Das ist schwierig zu sagen. Ich glaube, kein Symphoniker nach Bruckner kommt um ihn herum. Eine gewisse Affinität könnte man darin sehen, wie Schostakowitsch die Blechbläser einsetzt – das Choralhafte. Andererseits birgt seine Musik wieder sehr stark politischen Kampf – und zwar auf eine sehr persönliche Art. Denken Sie daran, wie Schostakowitsch die existenzielle Bedrohung durch Stalin thematisiert und seine eigenen Initialen D-S-C-H mit den Noten d, es, c und h in die Musik hineinkomponiert. Bei Mahler hat Bruckner seine Spuren hinterlassen. Wen man aber unbedingt nennen muss, wenn es um durch Bruckner inspirierte Komponisten geht, ist Jean Sibelius. Bei ihm finden wir auch diese sakrale Aura, das Weltensprengende und auch diese tiefe Spiritualität.

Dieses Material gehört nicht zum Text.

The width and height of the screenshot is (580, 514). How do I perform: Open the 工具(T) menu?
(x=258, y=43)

Ihnen ist eine Gesamteinspielung der Bruckner-Symphonien in allen ihren Fassungen gelungen. Einen ähnlichen, aber nicht abgeschlossenen Versuch gab es in den 1980er-Jahren durch Gennadi Roschdestwenski mit dem damaligen Orchester des Kulturministeriums der UdSSR. Ich fand das überraschend, dass da jemand in der Sowjetunion sitzt und sich in dieser Intensität mit Bruckner auseinandersetzt.

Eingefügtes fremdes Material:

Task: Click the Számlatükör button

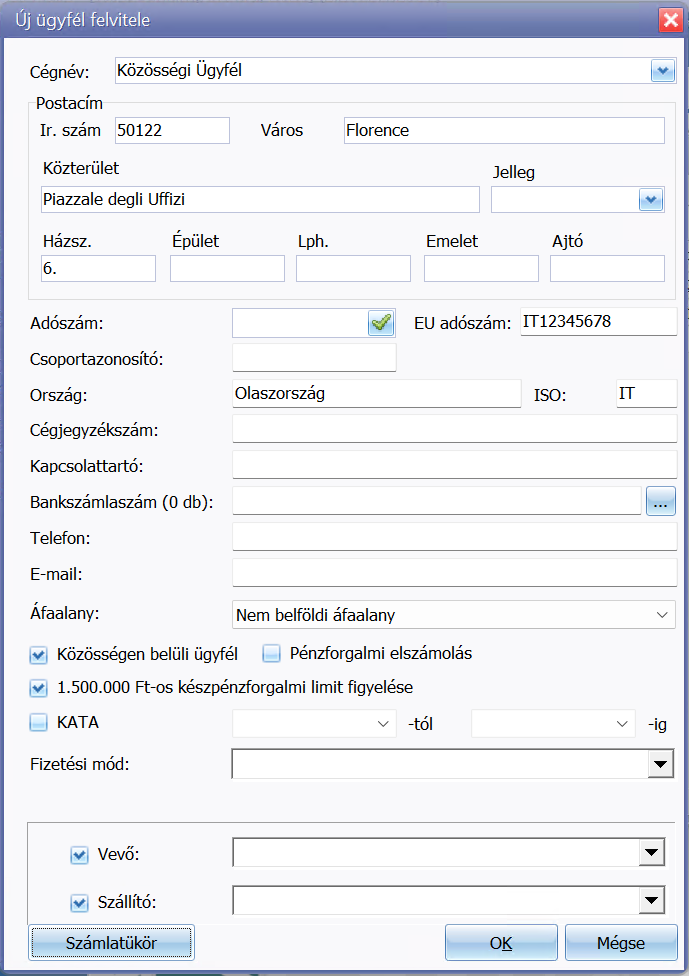Action: (112, 942)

Das passt zu Roschdestwenski, der ja selbst komponiert hat und ein sehr analytischer Mensch war – wie viele Dirigenten aus der russischen Schule damals, etwa Jewgeni Mrawinski oder Jewgeni Swetlanow, den ich noch live erlebt habe. Heute würde man vielleicht sagen, das waren unterkühlt denkende Dirigenten, die aber die Architektur eines Werkes und seine Wirkung genau kannten. Die hatten ein unglaublich gutes theatralisches Gespür im Umgang mit Steigerungen. Obwohl Bruckner keine Opern geschrieben hat, hatte auch er ein solches Gespür und das perfekte Timing.
Sie haben in den letzten Monaten sehr viel Bruckner gespielt. Braucht man da auch Bruckner-Pausen?

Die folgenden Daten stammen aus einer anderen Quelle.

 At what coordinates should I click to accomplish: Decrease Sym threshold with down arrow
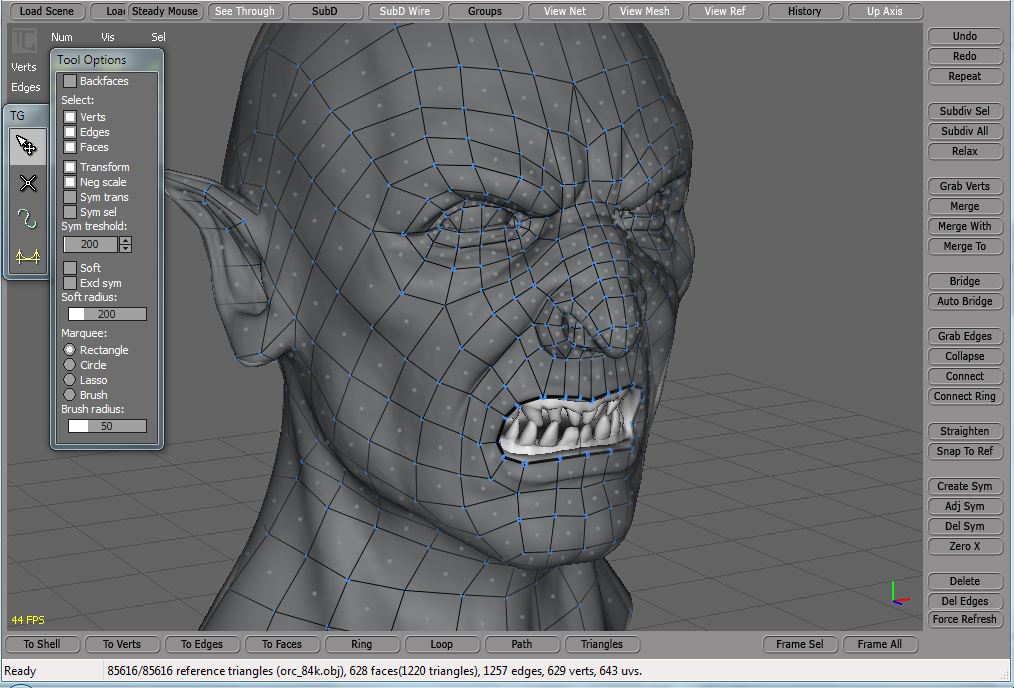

Ich brauche keine Bruckner-Pausen. Aber hin und wieder Dirigierpausen! Das hat nichts mit Bruckner zu tun, sondern damit, dass alles Kraft kostet, was man mit Leidenschaft und Herzblut tut. Bruckner aber wird nie langweilig oder uninteressant. Kunstwerke wie seine Symphonien haben so viel mit unserem Leben und mit unserem Herzen zu tun, dass wir nie davon ablassen können. Vielleicht sind wir manchmal nicht in der Stimmung oder abgelenkt. Aber Bruckners Musik ist nichts, was man alle paar Jahre mal wieder aus dem Regal holt. Die Musik solch großer Komponisten ist Teil unseres Menschseins geworden. Ihr Genie liegt darin, dass sie die großen Menschheitsfragen und Dinge des Lebens verdichten und in der Sprache der Musik aussprechen konnten. An diesen ewigen Fragen kommt niemand vorbei. Sie sind ein Geheimnis, das wir begrifflich nicht begreifen können, sondern das uns ergreift. Erst wenn wir ergriffen werden, verstehen wir, fangen wir an zu leben. Und dafür brauchen wir die Musik.